The BBC's Elliott Gotkine
By Elliott Gotkine
BBC South America correspondent

"If you want proof that he's alive, we'll send you three of his fingers."

These chilling words were among the last Juan Carlos Blumberg would hear from the kidnappers of his 23-year-old son, Axel.

Days later, the blue-eyed university student was dead, brutally beaten and murdered as he tried to escape his captors.

Juan Carlos Blumberg, Axel's father
I swore I would fight to make sure this doesn't happen to other youngsters
Juan Carlos Blumberg
Axel Blumberg is just one of about 200 people kidnapped in Argentina so far this year - though experts believe many abductions go unreported.

Over the past two years, the number of kidnappings in the country - long regarded as one of the safest in Latin America - has increased more than fivefold.

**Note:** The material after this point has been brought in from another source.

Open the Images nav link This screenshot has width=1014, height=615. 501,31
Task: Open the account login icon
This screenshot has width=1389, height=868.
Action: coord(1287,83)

In the same period, victims have handed over up to three billion pesos ($1bn) in ransoms, according to Alex Zunca, a security adviser to the province of Buenos Aires and a sometime bodyguard to the likes of Madonna and David Copperfield.

The latest Citizen Security Monitor survey, carried out by Argentina's Ministry of Justice, suggests that one in every 10 residents in Buenos Aires now fears being kidnapped - that's 300,000 people.

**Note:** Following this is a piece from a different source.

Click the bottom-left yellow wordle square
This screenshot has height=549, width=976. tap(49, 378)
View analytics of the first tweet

Many of these were doubtless among the 200,000 demonstrators who heeded Juan Carlos Blumberg's call to gather peacefully in the centre of Buenos Aires earlier this year, for two rallies demanding greater security and stiffer penalties for criminals.

Not since Argentina's economic meltdown a little over two years earlier had this many people taken to the streets, and all because Mr Blumberg's tragic loss touched a chord in a society too often disinterested in issues which have no direct effect on their lives.

Only child

Sitting in the cluttered living room of his home in the middle-class commuter town of Martinez, Mr Blumberg said it was seeing his only child's lifeless body in the local morgue which propelled him into action.

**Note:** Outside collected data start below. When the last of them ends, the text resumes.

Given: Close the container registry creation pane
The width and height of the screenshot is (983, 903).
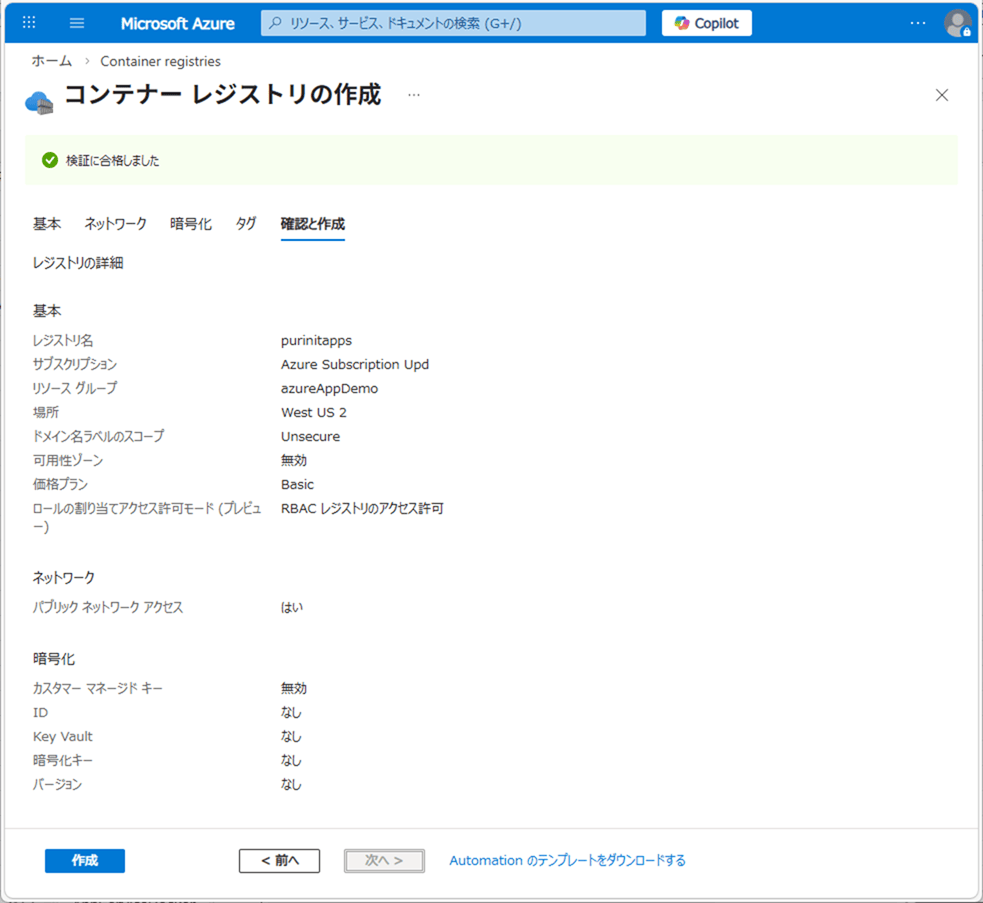Looking at the screenshot, I should pyautogui.click(x=941, y=95).
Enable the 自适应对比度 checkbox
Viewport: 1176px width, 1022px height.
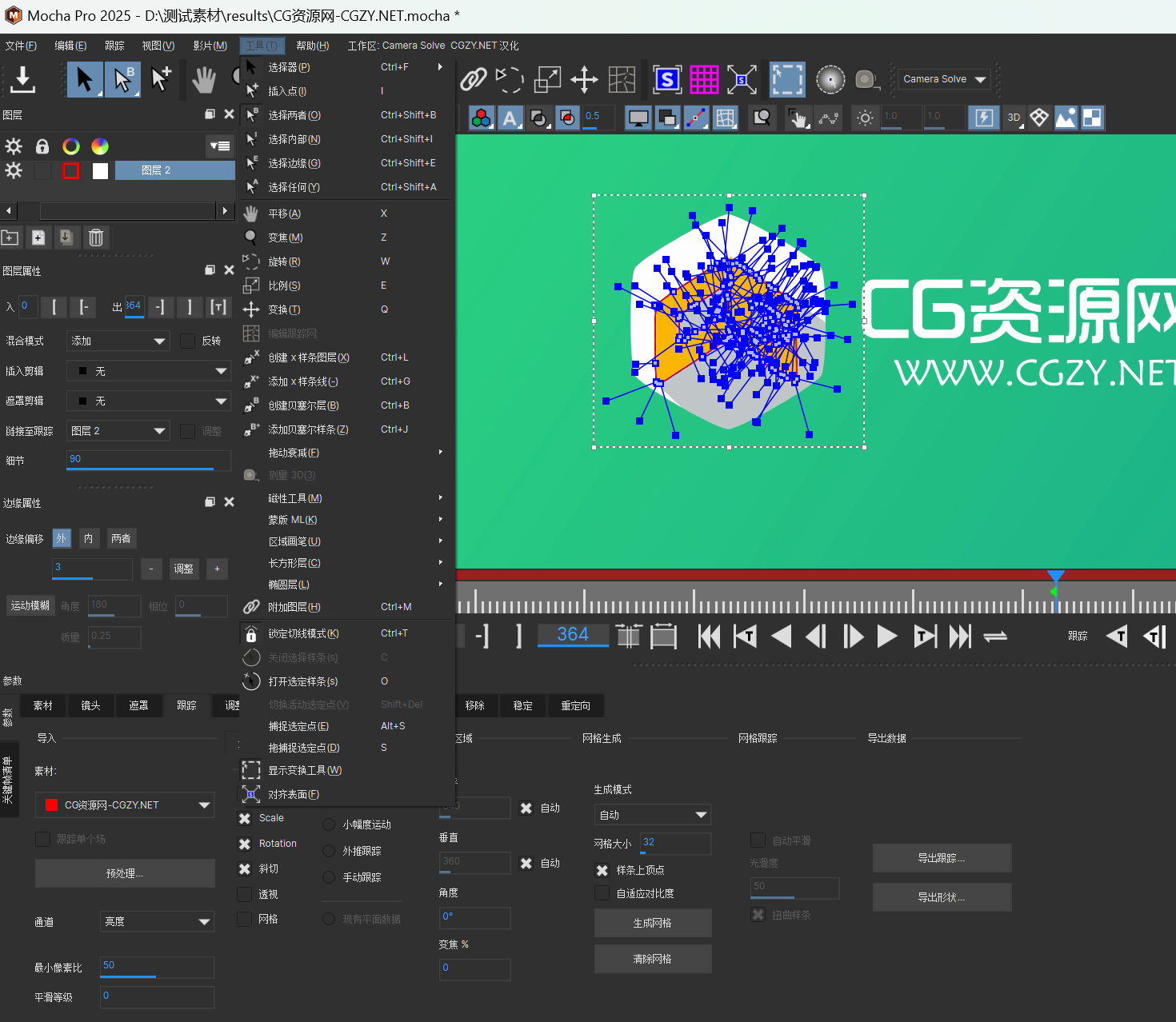click(602, 893)
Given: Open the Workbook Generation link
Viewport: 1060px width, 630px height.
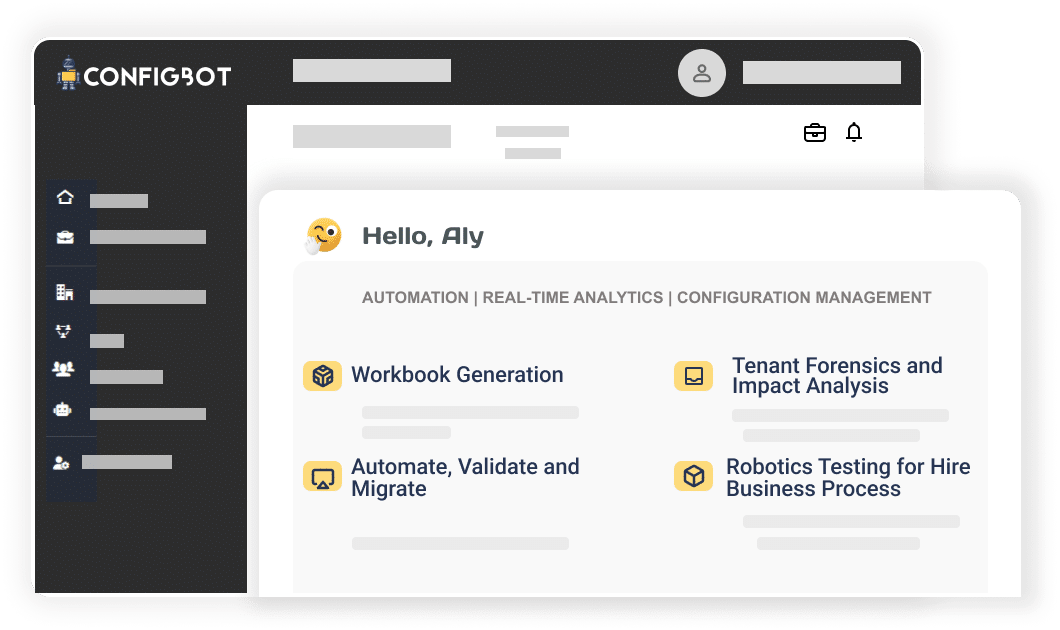Looking at the screenshot, I should 457,375.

Members of the 'Crusade for Axel'
Blumberg's campaign has struck a chord with many Argentines
"He was covered in bruises, he had no nails; the boy was massacred," he said, as he broke down in tears.

"It was terrible. For me, that was when I swore that I was going to find the people responsible. I swore I would fight to make sure this doesn't happen to other youngsters and that's what I am doing."

Mr Blumberg's one-man "Crusade for Axel" has already had results by forcing the Argentine government to hastily cobble together a national security plan - which includes the creation of an FBI-style agency - and possibly lowering the age of criminal responsibility to 14.

But Argentine governments have a history of making promises they cannot keep.

So will this battery of new security measures ultimately have any effect?

"I think so," Mr Blumberg said, "because there are people taking part in these demonstrations from all over the country and we have five million signatures [for his petition demanding greater security].

"So the politicians will be obliged to make these changes because the people will demand it. And if they don't, in the next election, these people will be out of a job."

Under pressure

One of the politicians under more pressure than most is the new security minister for Buenos Aires province, Leon Arslanian.

Buenos Aires province security minister Leon Arslanian
Arslanian is recruiting more officers and purging the ranks
His biggest challenge will be to reform the notoriously corrupt Buenos Aires provincial police force, which has been shown to be involved in several kidnappings - though in the Blumberg case it is just accused of bungling.

Mr Arslanian has already begun recruiting up to 2,000 new officers.

And he has sacked scores of policemen accused or convicted of crimes.

But he can do little to tackle the root causes of crime, such as poverty, unemployment and an abysmal education system.

He told the BBC: "My expectation is to carry forward a process of change and transformation which allows the police to be trusted by the country, by its community, to be able to prevent and solve crimes, and to carry out successful investigations.

"The community wants there to be no more crimes, it wants to live in peace."

So far, there is little sign that either of these is happening.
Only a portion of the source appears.